DOCUMENT PASSAGE ->
-- Opening Marker --
MS Excel VAR Application

Historical VAR Calculation for Derivatives Portfolio (Excel-based)

To illustrate the ease with which Zircon software technology can be integrated into existing applications, we chose to demonstrate a zEnabled Microsoft Excel-based calculation of the historical Value-at-Risk for a large portfolio of American-type options on multiple underlying securities. This particular test also showcases the innovative zCashe technology that generically solves the problem of sharing data among multiple parallel computations.

The setup: familiar to any risk manager

We begin with a portfolio containing derivatives on 31 underlyings (DJ30 and all constituents) as well as positions in the underlying securities themselves. In this particular case, we use a snapshot of market prices from 10 AM on October 2, 2006. The options in the portfolio have maturities between October and the following January and are in the [93, 107] moneyness range for individual options and in the [98, 102] moneyness range for index options.

In total, 381 options, 30 stocks, and 1 index tracking fund (DIAMONDS Trust, Series I) qualify for our portfolio. The portfolio weights are allocated randomly from both the positive and negative domains, so that both long and short positions are possible for all instruments. A sample of the portfolio composition is shown in the table below.
-- Closing Marker --
RECORDED INFORMATION ->
-- Opening Marker --
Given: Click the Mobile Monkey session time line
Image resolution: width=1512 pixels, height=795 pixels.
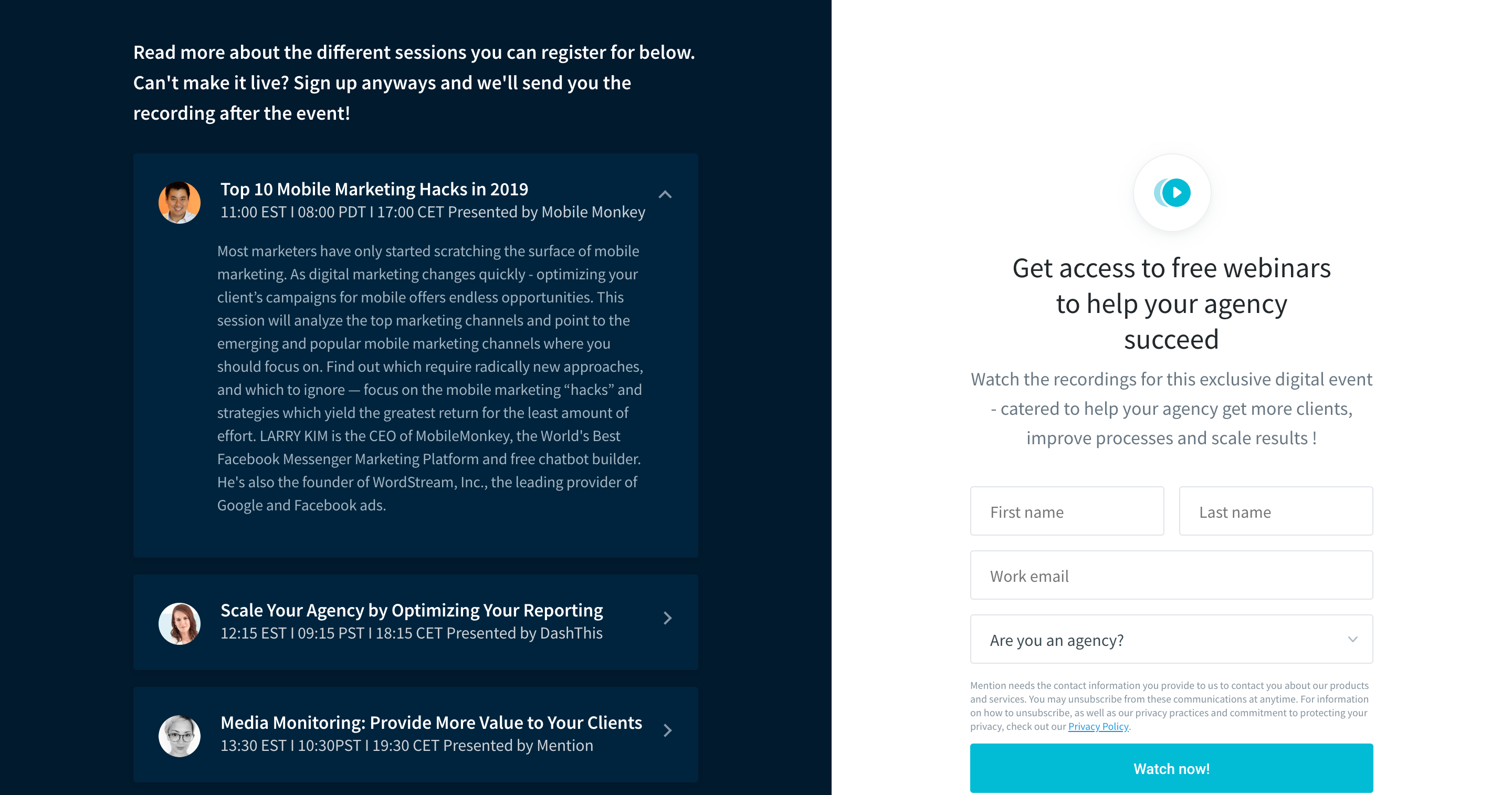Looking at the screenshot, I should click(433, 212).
-- Closing Marker --
CHECK YOUR UNDERSTANDING ->
a. Answer these about the Excel VAR passage:
(i) Which technology does it say solves the problem of sharing data among multiple parallel computations?
(ii) When were the market prices in the snapshot taken?
(iii) How many options qualify for the portfolio?
Mark your answers (i), (ii), (iii).
b. According to the Excel VAR passage, why are the portfolio weights allocated from both the positive and negative domains? Answer in one to three sentences.
c. Continue the Excel VAR passage from its last sentence.

OUTPUTS FOR THE TASKS ->
a.
(i) zCashe technology
(ii) 10 AM on October 2, 2006
(iii) 381

b. The weights come from both domains so that every instrument in the portfolio can be held as either a long or a short position.

c.
Table


To begin, we collect the history of daily stock returns for 2 years preceding the VAR estimation date in an Excel spreadsheet dedicated to historical simulations. Then, we create 1000 distinct scenarios by randomly drawing 1000 sets of returns (for all 30 stocks from one day to get a real correlation structure) and calculating the underlyings' prices for 1 day. These preliminary operations are carried out in Excel as they are relatively lightweight. Next, we make a set of zFunction invocations and engage the zNet to handle the bulk of the computational load of this test.

After each zFunction, running in parallel with other zFunctions on the distributed zEngines, calculates the value of a given portfolio for a given scenario, it returns this value to the Excel spreadsheet and enters it in the cell that made the invocation. The values are collected in this way as the zFunctions complete, and when all the data is available, we proceed with the normal procedure for the VAR calculation. Excel sorts the simulated portfolio values and retrieves the VAR with a specified confidence level. In this way, Zircon software can boost a typical user application that is widely found throughout the finance industry.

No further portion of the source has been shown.